People held at the Henderson Detention Center as immigration detainees have been subjected to mistreatment, according to a UNLV Boyd Law School Immigration Clinic report released Nov. 19.

The report is based on interviews with 29 individuals who were current detainees beginning in February. Many of these subjects reported what clinic co-director Fatma Marouf says are policy violations by detention center staff and Immigration and Customs Enforcement personnel. Nine subjects said they felt coerced into signing important documents they did not adequately understand, five reported delayed legal mail, sometimes opened prior to delivery, and eleven said they were subjected to racial slurs or demeaning threats by ICE officers during transport to or from the facility.

"We believe that the problems identified in our report are quite fixable," Marouf told the Henderson City Council, Nov. 19. "Compared to many detention centers in the country, HDC is in many ways on track. However we did find violations of ICE's policies, such as access to legal assistance and legal resources, verbal abuse, including some derogatory language and access to medical care."

Marouf spoke during the public comment portion of the meeting, in which anyone is allowed to speak for up to three minutes on any topic, rather than as an invited presenter.

"Thus far we have heard nothing (from HDC or ICE) disputing the contents of the report. In fact, the report is largely consistent with a 2011 report ICE did itself," she said.

The Henderson Detention Center currently incarcerates more immigration detainees than any other facility in the state, with a capacity to hold 300 individuals.

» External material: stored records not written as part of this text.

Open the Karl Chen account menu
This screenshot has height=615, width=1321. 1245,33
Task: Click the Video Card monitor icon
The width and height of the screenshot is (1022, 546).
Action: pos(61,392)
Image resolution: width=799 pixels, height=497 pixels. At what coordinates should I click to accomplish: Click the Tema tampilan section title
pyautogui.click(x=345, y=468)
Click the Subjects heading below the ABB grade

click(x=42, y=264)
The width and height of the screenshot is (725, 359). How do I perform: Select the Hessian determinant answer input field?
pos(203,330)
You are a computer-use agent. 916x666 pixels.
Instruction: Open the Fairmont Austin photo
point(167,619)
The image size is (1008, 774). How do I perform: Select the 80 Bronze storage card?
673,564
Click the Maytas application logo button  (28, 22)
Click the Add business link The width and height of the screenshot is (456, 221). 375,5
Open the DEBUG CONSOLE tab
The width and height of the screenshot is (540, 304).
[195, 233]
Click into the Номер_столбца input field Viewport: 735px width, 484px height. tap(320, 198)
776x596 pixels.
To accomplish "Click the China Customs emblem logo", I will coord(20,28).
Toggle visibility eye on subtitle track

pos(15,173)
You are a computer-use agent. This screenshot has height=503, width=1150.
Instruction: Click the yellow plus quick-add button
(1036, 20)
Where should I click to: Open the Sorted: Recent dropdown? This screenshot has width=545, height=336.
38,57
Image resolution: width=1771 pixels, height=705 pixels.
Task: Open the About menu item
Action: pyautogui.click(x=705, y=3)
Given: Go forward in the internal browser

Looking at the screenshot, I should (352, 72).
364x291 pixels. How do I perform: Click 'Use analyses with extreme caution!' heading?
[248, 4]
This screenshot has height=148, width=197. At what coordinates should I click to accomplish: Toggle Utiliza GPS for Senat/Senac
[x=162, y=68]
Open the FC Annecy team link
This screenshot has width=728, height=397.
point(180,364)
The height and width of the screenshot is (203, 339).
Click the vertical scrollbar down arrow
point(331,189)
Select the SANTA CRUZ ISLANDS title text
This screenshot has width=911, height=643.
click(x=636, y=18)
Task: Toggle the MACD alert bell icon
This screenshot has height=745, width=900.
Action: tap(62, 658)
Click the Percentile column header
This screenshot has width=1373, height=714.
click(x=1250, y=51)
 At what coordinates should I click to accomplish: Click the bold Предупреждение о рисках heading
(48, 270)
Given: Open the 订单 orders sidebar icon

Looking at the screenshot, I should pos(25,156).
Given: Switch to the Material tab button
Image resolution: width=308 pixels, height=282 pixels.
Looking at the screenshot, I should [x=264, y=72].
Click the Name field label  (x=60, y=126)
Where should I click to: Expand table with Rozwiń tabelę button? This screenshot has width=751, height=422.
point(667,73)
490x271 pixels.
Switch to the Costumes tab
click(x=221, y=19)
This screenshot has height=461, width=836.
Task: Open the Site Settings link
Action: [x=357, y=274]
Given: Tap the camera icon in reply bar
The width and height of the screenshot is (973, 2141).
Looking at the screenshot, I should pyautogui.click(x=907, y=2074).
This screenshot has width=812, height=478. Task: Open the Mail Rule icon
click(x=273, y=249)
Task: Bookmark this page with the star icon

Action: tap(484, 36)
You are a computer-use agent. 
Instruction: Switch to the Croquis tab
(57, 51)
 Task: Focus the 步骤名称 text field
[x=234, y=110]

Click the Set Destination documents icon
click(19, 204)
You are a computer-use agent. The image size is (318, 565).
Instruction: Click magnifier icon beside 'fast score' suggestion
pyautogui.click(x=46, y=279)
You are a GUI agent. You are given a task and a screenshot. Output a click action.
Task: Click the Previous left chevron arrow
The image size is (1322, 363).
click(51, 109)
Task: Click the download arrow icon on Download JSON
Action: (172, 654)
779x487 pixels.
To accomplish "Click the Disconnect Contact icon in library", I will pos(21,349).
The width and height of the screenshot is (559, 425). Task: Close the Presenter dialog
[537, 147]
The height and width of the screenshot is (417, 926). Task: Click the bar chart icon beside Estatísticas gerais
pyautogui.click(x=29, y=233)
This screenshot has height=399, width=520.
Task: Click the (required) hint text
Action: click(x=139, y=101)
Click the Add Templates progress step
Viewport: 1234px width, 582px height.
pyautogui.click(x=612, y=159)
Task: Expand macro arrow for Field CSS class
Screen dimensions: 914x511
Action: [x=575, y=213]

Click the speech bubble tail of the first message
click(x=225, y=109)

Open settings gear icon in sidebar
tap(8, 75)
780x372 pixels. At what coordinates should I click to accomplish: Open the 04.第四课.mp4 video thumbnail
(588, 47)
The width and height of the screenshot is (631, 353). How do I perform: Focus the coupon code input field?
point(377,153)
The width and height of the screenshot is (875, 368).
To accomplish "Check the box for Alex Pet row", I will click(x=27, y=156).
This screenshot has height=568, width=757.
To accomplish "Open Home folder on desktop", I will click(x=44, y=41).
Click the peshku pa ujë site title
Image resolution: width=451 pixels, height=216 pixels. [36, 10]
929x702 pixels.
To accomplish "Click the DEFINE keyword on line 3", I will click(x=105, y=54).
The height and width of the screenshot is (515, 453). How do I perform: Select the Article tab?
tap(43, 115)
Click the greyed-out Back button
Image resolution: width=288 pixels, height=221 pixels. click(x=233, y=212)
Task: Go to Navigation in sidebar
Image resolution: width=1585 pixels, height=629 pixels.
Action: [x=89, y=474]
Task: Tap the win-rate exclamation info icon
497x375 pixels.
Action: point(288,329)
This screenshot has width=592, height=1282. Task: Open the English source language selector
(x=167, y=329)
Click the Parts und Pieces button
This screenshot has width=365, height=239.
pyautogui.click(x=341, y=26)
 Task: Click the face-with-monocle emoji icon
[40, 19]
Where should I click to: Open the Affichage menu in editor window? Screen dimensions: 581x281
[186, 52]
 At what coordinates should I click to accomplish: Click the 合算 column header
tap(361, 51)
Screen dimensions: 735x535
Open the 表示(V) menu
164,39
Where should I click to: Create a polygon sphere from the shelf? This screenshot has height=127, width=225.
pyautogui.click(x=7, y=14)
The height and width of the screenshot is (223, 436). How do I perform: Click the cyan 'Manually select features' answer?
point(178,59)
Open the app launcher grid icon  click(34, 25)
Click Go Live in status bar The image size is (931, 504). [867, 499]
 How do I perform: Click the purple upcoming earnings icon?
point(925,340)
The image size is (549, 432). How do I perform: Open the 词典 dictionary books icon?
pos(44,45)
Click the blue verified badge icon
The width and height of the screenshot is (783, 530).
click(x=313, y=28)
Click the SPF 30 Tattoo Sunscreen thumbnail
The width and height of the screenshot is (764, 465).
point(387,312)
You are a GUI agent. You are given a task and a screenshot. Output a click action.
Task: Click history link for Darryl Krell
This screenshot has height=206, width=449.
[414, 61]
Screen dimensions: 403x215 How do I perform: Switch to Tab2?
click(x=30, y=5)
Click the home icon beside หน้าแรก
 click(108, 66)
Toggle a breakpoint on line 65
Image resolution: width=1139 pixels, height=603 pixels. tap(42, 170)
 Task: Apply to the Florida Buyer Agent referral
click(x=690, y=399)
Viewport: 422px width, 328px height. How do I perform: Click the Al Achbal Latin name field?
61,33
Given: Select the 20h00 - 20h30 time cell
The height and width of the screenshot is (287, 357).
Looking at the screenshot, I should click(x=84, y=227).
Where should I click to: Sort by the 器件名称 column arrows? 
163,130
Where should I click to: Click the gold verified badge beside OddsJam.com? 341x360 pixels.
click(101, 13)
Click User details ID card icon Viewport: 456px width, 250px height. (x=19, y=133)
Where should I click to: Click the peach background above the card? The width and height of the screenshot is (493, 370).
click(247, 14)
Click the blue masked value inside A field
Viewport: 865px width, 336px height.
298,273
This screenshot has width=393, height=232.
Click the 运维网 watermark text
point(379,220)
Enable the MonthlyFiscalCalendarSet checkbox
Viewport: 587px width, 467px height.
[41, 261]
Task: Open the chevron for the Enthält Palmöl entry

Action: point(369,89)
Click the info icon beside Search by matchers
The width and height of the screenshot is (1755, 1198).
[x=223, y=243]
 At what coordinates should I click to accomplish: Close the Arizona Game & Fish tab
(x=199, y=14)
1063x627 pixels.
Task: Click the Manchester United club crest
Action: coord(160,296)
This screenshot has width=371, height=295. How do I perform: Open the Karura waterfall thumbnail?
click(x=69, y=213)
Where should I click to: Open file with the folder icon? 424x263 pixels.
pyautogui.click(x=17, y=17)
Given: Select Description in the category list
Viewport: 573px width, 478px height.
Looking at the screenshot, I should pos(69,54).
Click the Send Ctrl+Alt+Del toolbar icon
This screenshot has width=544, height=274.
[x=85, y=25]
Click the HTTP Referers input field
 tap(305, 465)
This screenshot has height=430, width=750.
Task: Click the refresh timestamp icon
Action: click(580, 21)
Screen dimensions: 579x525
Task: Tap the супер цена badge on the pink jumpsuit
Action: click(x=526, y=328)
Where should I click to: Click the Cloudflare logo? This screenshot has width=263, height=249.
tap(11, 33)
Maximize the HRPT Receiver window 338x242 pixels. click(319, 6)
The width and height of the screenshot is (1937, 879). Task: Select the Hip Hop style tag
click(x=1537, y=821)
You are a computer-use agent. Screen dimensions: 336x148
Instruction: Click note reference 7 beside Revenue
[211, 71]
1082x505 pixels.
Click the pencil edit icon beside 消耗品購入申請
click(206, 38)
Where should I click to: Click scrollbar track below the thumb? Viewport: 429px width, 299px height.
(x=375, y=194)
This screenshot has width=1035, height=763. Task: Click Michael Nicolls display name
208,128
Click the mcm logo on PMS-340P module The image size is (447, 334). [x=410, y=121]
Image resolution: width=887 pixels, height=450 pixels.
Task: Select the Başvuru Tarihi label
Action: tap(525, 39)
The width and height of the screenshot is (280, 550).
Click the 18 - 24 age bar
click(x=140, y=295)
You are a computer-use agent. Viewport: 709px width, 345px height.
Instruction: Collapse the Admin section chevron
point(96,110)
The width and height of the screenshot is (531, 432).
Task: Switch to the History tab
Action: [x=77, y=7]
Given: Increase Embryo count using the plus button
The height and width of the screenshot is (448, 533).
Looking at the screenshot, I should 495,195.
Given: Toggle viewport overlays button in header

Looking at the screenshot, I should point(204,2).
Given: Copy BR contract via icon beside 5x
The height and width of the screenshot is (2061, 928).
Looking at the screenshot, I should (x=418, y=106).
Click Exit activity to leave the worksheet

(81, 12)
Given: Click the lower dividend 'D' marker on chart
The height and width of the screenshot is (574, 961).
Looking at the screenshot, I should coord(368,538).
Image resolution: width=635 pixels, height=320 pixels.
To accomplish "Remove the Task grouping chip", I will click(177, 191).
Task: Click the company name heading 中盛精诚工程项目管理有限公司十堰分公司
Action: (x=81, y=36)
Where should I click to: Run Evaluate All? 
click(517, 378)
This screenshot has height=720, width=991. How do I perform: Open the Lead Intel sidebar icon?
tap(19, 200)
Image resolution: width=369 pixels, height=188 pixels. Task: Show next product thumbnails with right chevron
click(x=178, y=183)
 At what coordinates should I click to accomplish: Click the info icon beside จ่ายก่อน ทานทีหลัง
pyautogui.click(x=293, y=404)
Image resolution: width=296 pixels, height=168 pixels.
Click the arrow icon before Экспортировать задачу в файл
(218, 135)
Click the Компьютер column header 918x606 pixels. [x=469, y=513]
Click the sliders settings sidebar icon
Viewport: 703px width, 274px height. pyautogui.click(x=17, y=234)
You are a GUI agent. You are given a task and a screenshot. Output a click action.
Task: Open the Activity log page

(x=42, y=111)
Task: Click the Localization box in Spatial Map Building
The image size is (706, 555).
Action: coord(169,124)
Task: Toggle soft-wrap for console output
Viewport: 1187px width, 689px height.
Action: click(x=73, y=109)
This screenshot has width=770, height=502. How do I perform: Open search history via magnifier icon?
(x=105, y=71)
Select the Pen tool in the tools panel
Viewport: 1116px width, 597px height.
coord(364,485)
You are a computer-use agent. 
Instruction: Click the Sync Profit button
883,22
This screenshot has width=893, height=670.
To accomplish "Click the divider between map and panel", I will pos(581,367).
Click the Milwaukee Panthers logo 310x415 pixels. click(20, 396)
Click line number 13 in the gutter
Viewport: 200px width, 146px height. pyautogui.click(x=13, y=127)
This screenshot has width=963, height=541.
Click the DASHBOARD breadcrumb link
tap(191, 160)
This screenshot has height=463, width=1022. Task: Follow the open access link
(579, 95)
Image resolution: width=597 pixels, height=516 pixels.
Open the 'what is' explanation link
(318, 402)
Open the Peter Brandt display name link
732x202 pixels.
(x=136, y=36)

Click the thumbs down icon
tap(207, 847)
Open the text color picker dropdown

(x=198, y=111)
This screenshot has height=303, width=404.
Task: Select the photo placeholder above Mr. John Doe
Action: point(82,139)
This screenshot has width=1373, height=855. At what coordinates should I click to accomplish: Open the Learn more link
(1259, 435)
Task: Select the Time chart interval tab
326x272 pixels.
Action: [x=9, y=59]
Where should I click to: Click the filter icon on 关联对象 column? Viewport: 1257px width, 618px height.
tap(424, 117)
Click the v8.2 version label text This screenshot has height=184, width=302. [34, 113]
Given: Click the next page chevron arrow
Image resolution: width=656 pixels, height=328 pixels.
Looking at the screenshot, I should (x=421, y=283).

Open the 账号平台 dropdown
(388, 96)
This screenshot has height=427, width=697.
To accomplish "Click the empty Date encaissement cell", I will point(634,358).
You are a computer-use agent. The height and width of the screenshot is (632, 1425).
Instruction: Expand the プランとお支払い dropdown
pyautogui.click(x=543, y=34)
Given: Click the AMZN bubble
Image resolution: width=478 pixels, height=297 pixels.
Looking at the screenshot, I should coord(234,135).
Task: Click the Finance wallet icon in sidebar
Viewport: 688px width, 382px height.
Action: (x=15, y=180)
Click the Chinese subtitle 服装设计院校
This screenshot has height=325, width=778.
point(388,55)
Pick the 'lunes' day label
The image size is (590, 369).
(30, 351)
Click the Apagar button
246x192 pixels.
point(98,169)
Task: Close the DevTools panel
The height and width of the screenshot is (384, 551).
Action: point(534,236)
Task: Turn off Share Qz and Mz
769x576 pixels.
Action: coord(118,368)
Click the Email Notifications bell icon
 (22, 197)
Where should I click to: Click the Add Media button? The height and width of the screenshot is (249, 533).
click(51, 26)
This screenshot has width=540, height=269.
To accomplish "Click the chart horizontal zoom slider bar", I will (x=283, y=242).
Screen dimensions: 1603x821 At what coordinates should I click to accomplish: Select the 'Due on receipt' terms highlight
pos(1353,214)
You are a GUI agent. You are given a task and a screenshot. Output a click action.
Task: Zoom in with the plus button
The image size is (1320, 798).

The city registers a profit of around $5 million annually from the federal contract.

Marouf told the council that the Clinic requested a meeting with HDC officials beginning in October, but were told to meet with ICE officials instead.

"Some (alleged violations) are simple fixes," Marouf told the council, "and others may involve more long-term strategies, such a monitoring and training of the staff."

"We're reviewing the report and are speaking with ICE about it," said Henderson police spokesman Keith Paul, who noted that the center has remedied problems revealed by past inspections regarding immigration detainees.

"We want to maintain a safe and respectful environment for all inmates, immigration detainees and also the officers who work very hard and very professionally."